Die im hochrangigen Netz eingesetzte Mikrowellen-Technologie – laut Kummer das beste System in Europa – ist in der Fläche nicht einsetzbar. Die Alternative wäre Satelliten-Technologie, doch gegenüber einem Parallelbetrieb ist Sebastian Kummer skeptisch: Dies wäre „aus wirtschaftlicher Sicht aufgrund der für beide Systeme anfallenden Kosten sowie der eingeschränkten Möglichkeit zur Generierung von Skalenträgern nicht vertretbar“. Das hochrangige Netz ebenfalls auf Satelliten-Technologie umzustellen, wäre nicht nur teuer, es führte auch zu einer Verschlechterung des Verhältnisses zwischen Kosten und Einnahmen. Das derzeitige Mautsystem ist diesbezüglich mit einem Kostenanteil von 7 Prozent extrem effizient.

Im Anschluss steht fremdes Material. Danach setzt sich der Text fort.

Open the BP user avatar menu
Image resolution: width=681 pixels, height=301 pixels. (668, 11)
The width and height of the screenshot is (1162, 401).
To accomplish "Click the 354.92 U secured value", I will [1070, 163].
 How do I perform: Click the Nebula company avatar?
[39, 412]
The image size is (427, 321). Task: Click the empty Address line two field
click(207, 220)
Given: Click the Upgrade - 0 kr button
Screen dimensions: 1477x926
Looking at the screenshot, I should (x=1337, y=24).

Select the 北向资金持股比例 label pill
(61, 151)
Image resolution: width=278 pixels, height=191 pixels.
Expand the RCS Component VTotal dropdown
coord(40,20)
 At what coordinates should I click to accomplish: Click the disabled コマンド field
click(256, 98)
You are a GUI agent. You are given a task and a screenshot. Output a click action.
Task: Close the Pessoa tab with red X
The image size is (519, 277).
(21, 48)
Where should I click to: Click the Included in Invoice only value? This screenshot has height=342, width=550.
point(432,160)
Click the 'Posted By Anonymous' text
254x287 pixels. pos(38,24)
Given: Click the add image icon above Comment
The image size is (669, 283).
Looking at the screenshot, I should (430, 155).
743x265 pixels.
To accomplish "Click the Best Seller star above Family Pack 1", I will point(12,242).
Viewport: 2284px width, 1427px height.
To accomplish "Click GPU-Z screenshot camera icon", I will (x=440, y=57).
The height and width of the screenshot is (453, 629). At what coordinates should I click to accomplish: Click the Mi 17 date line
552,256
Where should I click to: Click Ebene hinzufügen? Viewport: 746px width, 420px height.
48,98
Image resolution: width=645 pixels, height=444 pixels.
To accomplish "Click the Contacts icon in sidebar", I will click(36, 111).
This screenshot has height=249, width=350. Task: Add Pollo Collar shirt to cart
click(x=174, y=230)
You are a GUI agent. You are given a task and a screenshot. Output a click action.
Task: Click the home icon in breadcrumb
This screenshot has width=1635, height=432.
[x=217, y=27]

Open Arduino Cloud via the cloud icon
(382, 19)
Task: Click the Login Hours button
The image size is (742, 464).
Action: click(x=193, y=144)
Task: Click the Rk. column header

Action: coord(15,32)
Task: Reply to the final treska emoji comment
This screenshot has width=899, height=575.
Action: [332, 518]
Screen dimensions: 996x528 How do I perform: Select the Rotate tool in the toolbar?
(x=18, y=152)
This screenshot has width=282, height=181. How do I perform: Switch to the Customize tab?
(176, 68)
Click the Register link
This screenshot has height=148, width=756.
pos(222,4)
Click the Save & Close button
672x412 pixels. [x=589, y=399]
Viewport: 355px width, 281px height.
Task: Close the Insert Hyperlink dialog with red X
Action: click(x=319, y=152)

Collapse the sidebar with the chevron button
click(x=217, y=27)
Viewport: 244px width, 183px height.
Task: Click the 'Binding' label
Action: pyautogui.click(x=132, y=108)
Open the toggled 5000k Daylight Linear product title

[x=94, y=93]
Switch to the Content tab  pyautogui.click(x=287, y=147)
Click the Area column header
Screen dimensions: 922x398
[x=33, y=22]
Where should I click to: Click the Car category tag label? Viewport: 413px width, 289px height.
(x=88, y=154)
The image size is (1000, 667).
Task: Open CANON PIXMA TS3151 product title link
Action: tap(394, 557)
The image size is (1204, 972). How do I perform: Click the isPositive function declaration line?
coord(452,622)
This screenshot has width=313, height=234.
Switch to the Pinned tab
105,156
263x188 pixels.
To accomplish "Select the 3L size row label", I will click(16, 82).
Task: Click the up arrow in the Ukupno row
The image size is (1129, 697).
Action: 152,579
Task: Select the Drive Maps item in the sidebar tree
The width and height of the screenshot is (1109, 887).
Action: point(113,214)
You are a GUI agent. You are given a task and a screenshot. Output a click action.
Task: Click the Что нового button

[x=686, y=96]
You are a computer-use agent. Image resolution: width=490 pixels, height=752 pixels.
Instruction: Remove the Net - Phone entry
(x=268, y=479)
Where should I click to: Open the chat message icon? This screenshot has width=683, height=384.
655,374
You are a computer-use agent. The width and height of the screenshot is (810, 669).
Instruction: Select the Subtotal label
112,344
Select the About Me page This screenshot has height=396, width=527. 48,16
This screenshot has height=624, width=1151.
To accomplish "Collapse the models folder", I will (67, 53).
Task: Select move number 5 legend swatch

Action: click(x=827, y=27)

3. Unerwünschte Nebeneffekte

Was geschähe etwa mit Linien- oder Schulbussen? Die im Rahmen der Erbringung von subventionierten Busverkehren geleisteten Mautzahlungen müssten durch die Öffentliche Hand über Subventionen rückerstattet werden. Steigende Ticketpreise würden zudem den privaten Pkw wieder attraktiver machen.

Und Kummer warnt auch vor Verlagerungseffekten. Nicht auf die Schiene, sondern auf kleinere Einheiten: Eine Lkw-Maut in der Fläche könnte im Verteilerverkehr dazu führen, dass viele von Lkw auf kleinere Transporter umsteigen, um die Maut zu unterlaufen – ökonomisch wie ökologisch bestimmt kein erwünschter Effekt.

Schweiz kein Vorbild

Die in der Schweiz geltende Leistungsabhängige Schwerverkehrsabgabe (LSVA) ist in den Augen Alexander Klacskas ein weiteres Argument gegen eine flächendeckende Lkw-Maut. „Die intendierte Reduktion des alpenquerenden Schwerverkehrs ist nicht gelungen. Dafür sind kaum mehr Schweizer Frächter unterwegs. Die Schweiz hat für diese Maut ihren regionalen Verkehr geopfert.“

Für WKÖ-Präsident Christoph Leitl ist die Position der Kammer klar: „Eine derartige Maut wäre ein Abschlag von einem möglichen Wirtschaftswachstum, ein Anschlag auf die Kaufkraft und ein Rückschlag für die strukturschwachen Regionen. Wer braucht das?“

Gegenüber der jüngst von der neuen EU-Verkehrskommissarin Violeta Bulc vorgebrachten Idee einer EU-weiten, einheitlichen Bemautung zeigte sich Klacska übrigens nicht grundlegend ablehnend. Allerdings: „So etwas müsste schon auf Kostenwahrheit beruhen. Für das indirekte Stopfen von Budgetlöchern stehen wir nicht zur Verfügung. Nur wenn strikte Open-Book-Politik gesichert ist, kann man über so etwas reden.“

(bf)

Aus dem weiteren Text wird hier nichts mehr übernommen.